The Housatonic Valley Association was founded in 1941 in Cornwall Bridge. Lynn Werner, Executive Director, heads this water, land and recreation conservation nonprofit organization. Its mission is to protect the natural character, environmental health, and economies of the Housatonic River Valley watershed for present and future generations, according to the statement.
“The Housatonic River Valley boasts world-class fishing, biking, hiking, paddling, history and sightseeing,” members said. “The source of the watershed starts in the Berkshire Mountains and stretches 149-miles across Connecticut, culminating in the tidal marshes of Long Island Sound. It includes mountain waterfalls, rolling hills, covered bridges and a section of the Appalachian Trail. The HVA is one of the oldest watershed conservation organizations in the nation.”
Werner oversees the day-to-day management of the association including collaborating with individuals, groups and agencies with the goal of maintaining a healthy river system.
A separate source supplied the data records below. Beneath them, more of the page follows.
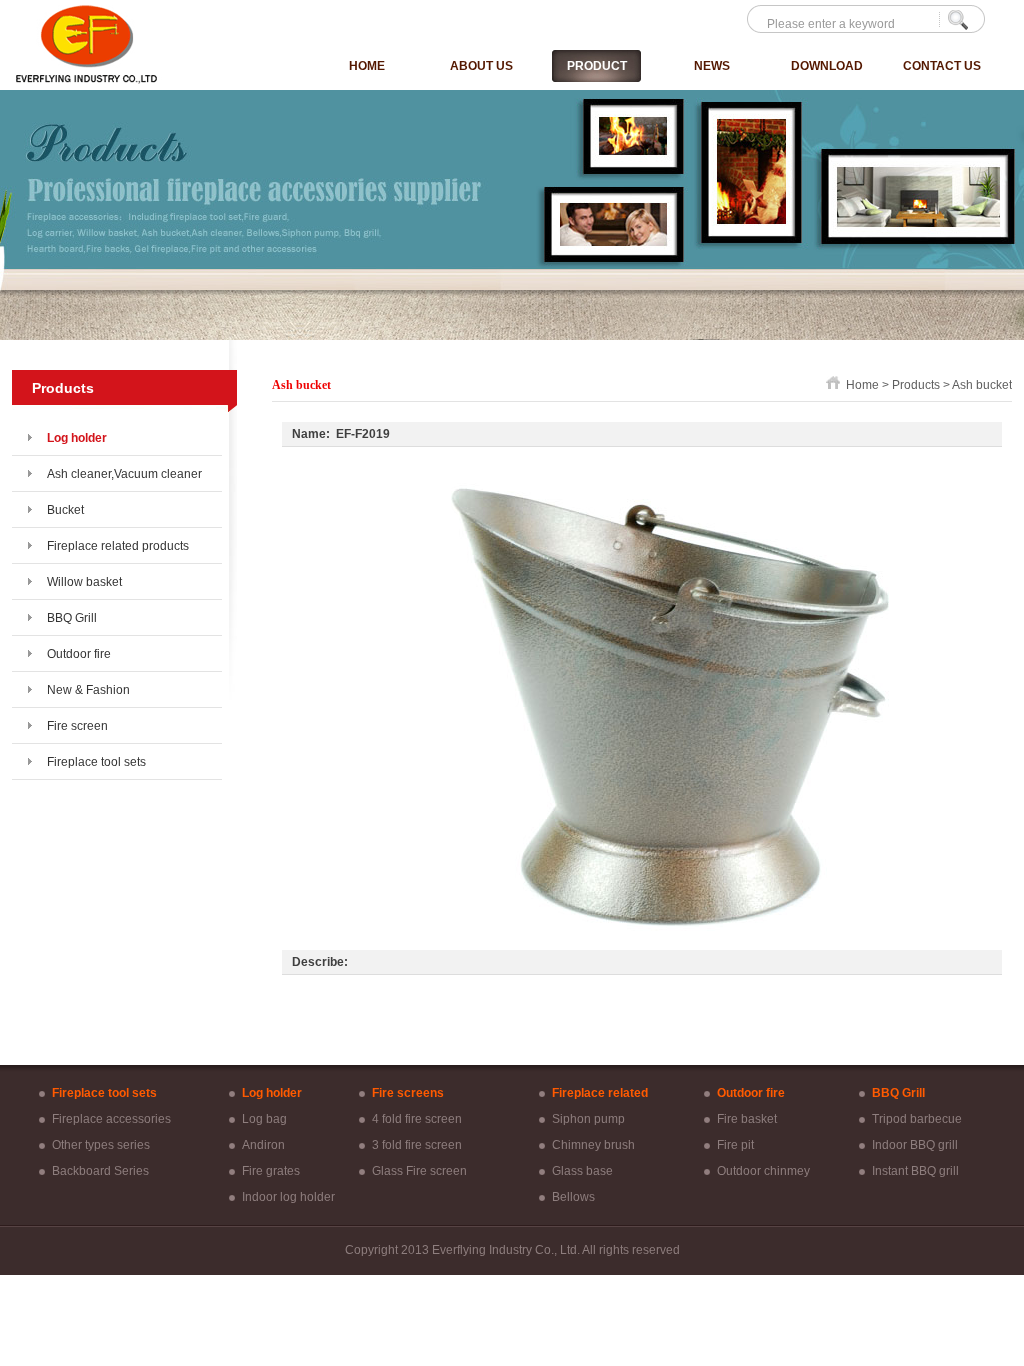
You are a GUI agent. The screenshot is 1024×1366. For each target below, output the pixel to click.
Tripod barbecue (917, 1119)
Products (916, 385)
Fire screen (77, 726)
HVA is recognized across the region as an effective, efficient, and science-based organization.
The HVA has restored the Furnace Brook Fishway in the town of Cornwall that allowed trout to swim upstream to spawn for the first time in 20 years; demanded that General Electric and the Environmental Protection Agency clean up the PCBs in the watershed system; created the RiverSmart campaign to study the impact of polluted runoff and how to reduce it; successfully fought to reroute a natural gas pipeline away from the watershed; and stopped a superhighway route through the scenic ridgeline and saved 6,000acres of river valley from developers, members said.
The HVA also launched ‘Follow the Forest’ to emphasize the need for a wildlife corridor; conducts educational programs for kindergarten to high school students on biology, ecology and chemistry of the watershed; offers free paddling workshops for families; and plans hikes for naturalists, scientists, and historians.